Data under study =>
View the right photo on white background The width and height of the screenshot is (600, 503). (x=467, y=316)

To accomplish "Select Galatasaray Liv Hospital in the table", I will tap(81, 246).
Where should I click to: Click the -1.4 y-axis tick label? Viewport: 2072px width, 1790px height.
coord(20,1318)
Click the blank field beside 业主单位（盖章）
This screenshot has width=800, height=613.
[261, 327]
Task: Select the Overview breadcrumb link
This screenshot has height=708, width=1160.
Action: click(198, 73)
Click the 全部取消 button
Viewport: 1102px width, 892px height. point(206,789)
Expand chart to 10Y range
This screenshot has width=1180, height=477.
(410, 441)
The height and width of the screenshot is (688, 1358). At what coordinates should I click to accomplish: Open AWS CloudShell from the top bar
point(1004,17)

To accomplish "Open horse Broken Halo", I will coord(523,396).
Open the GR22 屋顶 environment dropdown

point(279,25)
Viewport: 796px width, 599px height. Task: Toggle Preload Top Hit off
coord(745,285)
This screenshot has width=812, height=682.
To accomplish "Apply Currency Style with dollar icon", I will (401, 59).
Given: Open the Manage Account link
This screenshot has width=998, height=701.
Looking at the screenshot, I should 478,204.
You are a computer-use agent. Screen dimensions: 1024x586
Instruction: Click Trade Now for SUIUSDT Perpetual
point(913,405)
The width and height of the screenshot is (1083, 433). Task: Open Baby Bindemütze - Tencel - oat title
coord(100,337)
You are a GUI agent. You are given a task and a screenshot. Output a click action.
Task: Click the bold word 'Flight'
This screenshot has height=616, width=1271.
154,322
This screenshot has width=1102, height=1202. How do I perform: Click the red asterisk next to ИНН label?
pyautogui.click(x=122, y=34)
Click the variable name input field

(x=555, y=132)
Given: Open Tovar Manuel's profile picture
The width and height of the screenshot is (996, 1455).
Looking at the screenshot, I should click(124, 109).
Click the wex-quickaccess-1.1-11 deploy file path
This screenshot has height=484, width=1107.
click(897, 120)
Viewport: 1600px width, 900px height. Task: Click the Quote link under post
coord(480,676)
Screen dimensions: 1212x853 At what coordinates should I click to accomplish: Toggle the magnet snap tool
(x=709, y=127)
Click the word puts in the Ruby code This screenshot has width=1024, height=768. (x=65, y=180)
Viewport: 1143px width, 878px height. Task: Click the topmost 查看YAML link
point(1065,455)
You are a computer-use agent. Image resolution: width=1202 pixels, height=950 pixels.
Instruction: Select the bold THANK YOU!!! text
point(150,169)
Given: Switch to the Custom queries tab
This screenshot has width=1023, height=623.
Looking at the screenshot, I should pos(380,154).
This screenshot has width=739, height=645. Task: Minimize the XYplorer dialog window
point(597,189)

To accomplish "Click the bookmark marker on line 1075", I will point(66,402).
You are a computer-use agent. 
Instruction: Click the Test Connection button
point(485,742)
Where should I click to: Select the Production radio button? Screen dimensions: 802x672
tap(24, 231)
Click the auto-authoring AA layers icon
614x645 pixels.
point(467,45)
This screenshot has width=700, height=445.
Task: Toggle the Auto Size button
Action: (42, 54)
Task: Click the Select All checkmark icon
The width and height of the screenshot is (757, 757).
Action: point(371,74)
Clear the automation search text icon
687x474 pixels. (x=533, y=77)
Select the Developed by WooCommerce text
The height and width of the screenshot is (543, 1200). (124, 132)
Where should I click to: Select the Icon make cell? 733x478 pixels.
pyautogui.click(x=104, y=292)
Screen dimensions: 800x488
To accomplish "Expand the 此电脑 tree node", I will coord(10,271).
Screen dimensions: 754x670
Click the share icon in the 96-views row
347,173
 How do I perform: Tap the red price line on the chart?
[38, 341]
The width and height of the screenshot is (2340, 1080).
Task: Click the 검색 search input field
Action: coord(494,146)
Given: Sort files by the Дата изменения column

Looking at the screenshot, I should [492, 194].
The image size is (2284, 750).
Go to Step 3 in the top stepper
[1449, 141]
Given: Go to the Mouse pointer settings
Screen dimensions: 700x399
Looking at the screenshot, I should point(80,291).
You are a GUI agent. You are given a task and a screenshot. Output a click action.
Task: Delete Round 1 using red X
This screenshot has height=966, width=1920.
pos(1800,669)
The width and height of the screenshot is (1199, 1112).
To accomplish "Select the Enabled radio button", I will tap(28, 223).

Task objective => From the first line of the records above down to the line containing "Task: Select the Overview breadcrumb link", repeat each line exactly as written. Include both of those lines and add nothing.

Problem solution =>
View the right photo on white background The width and height of the screenshot is (600, 503). (x=467, y=316)

To accomplish "Select Galatasaray Liv Hospital in the table", I will tap(81, 246).
Where should I click to: Click the -1.4 y-axis tick label? Viewport: 2072px width, 1790px height.
coord(20,1318)
Click the blank field beside 业主单位（盖章）
This screenshot has width=800, height=613.
[261, 327]
Task: Select the Overview breadcrumb link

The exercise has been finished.